If sequences shorter than input_size are automatic...
# neural-forecast
m
If sequences shorter than input_size are automatically padded with 0 at the beginning, and future exogenous variables are also automatically padded with 0 at the beginning (is this true?), in order to distinguish those zeros from real zeros of the time series, could it make sense to create a "real_data" exogenous variable with value 1 for the time series points, so that its value is automatically set to 0 for padding data and we can tell to the model that padding data have real_data=0 and true data have real_data=1? Basically we would set that variable to 1 for all time series points and then leverage the all-zero padding to create real_data=0. Could the scaler (e.g. robust) negatively impact this "real_data" indicator since future exogenous variables get scaled?

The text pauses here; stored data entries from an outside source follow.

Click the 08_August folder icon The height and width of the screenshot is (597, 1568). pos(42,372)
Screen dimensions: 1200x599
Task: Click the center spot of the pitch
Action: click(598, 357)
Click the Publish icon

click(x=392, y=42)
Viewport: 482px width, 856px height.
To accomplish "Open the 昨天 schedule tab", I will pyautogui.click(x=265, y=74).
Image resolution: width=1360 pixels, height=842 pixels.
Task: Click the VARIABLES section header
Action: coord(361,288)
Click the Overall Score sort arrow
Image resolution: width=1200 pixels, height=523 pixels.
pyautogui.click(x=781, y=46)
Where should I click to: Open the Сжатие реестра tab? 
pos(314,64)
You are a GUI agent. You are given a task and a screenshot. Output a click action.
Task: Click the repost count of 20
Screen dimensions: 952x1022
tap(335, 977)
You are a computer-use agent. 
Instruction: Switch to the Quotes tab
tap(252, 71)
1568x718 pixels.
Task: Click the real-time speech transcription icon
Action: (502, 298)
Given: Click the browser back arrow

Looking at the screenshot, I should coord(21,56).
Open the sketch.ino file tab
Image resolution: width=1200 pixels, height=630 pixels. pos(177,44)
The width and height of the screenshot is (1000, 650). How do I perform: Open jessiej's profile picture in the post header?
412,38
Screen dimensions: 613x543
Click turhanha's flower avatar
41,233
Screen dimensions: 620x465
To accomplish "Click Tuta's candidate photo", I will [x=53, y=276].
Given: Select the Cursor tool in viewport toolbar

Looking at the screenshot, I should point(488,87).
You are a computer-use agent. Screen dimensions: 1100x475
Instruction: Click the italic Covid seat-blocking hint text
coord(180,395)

Is the exogenous variables scaling performed before or after the automatic zero-padding? Thanks
c
Hi @Manuel! Yes, all variables are padded at the beginning. We have not tried the "real_data" dummy, but it sounds intuitive. We previously had an "available_mask" dummy to directly mask missing/padded data with zeros. This is a little bit different but related. The scaling is done after padding the variable, but it shouldn't affect the information provided by the variable
👍 1
Also note that most models use only the information in the input window of size
input_size
. If the time series have a lot of history then it should not be necessary to add the "real_data" variable.
m
@Cristian (Nixtla) Thank you! Yes the problem in my specific case is that many time series have a limited history which is shorter than the input_size I need for modeling the yearly seasonality in an acceptable way.